Rewrite the records from the start through the line containing "pos(873,725)", keeping every request, and shift each coordinate in the answers by -70.

[Rows of pointing data]
^^^^

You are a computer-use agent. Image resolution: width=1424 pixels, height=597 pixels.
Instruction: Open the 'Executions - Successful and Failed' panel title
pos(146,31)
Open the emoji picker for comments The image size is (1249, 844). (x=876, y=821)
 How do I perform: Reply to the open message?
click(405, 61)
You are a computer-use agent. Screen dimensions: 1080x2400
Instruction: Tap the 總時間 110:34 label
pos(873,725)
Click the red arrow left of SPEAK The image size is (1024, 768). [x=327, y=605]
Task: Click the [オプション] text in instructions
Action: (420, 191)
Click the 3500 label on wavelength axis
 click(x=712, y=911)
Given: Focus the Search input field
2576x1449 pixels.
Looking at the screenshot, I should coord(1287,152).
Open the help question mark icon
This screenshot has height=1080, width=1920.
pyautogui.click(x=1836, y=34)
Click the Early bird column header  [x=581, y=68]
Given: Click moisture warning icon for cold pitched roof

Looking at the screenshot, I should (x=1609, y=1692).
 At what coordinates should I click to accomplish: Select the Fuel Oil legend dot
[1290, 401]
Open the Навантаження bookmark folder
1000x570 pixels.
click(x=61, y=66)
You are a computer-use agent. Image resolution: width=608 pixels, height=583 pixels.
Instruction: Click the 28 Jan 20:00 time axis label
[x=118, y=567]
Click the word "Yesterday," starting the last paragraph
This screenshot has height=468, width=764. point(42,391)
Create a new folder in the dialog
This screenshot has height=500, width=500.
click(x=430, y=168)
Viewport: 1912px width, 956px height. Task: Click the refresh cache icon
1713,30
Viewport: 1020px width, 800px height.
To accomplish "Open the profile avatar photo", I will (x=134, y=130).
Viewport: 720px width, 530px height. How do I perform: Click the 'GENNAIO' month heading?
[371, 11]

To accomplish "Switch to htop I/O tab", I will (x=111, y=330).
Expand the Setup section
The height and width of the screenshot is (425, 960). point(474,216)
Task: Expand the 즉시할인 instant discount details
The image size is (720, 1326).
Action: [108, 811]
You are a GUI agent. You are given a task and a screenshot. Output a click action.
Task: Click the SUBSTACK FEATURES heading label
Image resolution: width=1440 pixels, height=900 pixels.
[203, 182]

^^^^

## Answer in full
You are a computer-use agent. Image resolution: width=1424 pixels, height=597 pixels.
Instruction: Open the 'Executions - Successful and Failed' panel title
pos(76,-39)
Open the emoji picker for comments The image size is (1249, 844). (x=806, y=751)
 How do I perform: Reply to the open message?
click(335, -9)
You are a computer-use agent. Screen dimensions: 1080x2400
Instruction: Tap the 總時間 110:34 label
pos(803,655)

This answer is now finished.